Consider the units: ms-1 = [m2s-2]½   
Therefore, for the equation to be homogeneous, n should be ½.




5 comments:

  1. In question 105 why didn't you calculate in centimetres? how did you do A and B?

    ReplyDelete
    Replies
    1. Time for 1 revolution = period of 1 pulse = 20ms

      For A,
      the setting is chosen such that 1cm (1 square on the screen) represents a time of 1s. But 1 pulse takes 20ms. In 1 second, there are 1/0.02 = 50 pulses. 20ms = 0.02s

      For B,
      1cm represents 10ms. The period is 20ms. So, in every 2cm (2 squares), a pulse is seen. Since the screen is 10cm, 5 pulses will be seen. This is good enough to analyse the pulses.

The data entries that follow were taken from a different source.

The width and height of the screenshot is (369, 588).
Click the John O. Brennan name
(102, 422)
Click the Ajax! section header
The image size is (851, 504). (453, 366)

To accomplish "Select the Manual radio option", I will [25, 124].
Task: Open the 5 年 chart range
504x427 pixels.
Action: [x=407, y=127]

      Calculating in seconds seemed easier. And actually, I just started solving without even thinking about whether it's better to calculate in cm or second. But, now I think that it's really better to calculate in second.

      Delete
  2. For question 106 b), why is there less damping as resistance of resistor R is increased ?

    ReplyDelete
    Replies
    1. From Ohm’s law: I = V / R
      Increasing the resistance R causes the current induced in the circuit to decrease.

      Power dissipated = (I^2)R.

      The power dissipated depends on the square of current I. So, as I decreases, the power dissipated also decreases, even if the resistance R increases. The dependence of current I is higher than on the resistance.

      So, less energy is loss. Since this energy is derived from the oscillation of the magnet, less energy is now taken from the oscillation. So, there is less damping.